### Aim of the task
The answer must be every line from the listing that holds the string "will".

=== Information shown ===

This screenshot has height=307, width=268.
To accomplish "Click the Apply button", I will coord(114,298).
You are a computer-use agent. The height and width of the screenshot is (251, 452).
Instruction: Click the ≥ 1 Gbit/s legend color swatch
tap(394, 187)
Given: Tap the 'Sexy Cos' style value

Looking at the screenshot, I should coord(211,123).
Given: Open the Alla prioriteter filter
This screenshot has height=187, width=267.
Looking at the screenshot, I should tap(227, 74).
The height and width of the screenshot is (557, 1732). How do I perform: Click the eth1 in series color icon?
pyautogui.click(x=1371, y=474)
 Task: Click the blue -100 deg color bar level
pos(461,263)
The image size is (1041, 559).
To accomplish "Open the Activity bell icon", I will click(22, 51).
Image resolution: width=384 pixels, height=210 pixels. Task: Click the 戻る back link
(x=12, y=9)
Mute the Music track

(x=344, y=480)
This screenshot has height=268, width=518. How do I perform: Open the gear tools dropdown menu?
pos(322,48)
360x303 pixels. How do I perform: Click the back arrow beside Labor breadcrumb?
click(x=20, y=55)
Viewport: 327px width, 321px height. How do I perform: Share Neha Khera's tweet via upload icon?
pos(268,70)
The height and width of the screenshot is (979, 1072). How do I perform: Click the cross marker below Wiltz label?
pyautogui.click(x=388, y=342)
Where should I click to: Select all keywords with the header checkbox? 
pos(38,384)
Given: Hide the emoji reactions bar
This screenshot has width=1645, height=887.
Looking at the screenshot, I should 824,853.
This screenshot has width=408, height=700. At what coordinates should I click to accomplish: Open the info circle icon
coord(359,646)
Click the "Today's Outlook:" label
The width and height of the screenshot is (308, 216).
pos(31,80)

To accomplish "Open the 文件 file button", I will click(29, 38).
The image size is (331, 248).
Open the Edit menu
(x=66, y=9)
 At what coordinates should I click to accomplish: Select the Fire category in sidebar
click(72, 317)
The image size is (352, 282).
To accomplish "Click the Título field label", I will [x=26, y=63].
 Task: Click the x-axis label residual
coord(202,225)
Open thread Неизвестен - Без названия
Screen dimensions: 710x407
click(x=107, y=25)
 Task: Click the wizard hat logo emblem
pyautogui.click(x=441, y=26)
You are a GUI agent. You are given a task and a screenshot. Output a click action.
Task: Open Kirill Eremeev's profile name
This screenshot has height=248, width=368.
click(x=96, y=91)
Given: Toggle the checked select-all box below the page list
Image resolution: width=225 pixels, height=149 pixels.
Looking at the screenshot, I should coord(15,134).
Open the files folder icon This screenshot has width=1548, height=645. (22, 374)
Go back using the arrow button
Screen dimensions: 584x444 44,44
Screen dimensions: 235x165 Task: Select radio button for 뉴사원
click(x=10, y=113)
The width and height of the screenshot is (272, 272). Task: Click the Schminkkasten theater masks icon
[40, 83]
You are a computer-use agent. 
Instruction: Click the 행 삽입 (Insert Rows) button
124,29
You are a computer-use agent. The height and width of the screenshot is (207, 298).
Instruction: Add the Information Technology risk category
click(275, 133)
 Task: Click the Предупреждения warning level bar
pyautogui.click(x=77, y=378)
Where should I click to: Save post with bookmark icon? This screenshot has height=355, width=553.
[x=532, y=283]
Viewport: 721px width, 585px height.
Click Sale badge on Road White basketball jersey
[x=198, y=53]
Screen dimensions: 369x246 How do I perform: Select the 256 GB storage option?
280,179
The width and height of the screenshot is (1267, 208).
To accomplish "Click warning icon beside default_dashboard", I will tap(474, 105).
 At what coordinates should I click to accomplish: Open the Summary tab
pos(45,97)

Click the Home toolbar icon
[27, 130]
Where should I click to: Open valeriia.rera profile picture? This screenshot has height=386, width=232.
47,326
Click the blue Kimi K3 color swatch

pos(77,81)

===

### Output
To accomplish "Click the Apply button", I will coord(114,298).
To accomplish "Open the Activity bell icon", I will click(22, 51).
To accomplish "Open the 文件 file button", I will click(29, 38).
To accomplish "Click the Título field label", I will [x=26, y=63].
To accomplish "Click warning icon beside default_dashboard", I will tap(474, 105).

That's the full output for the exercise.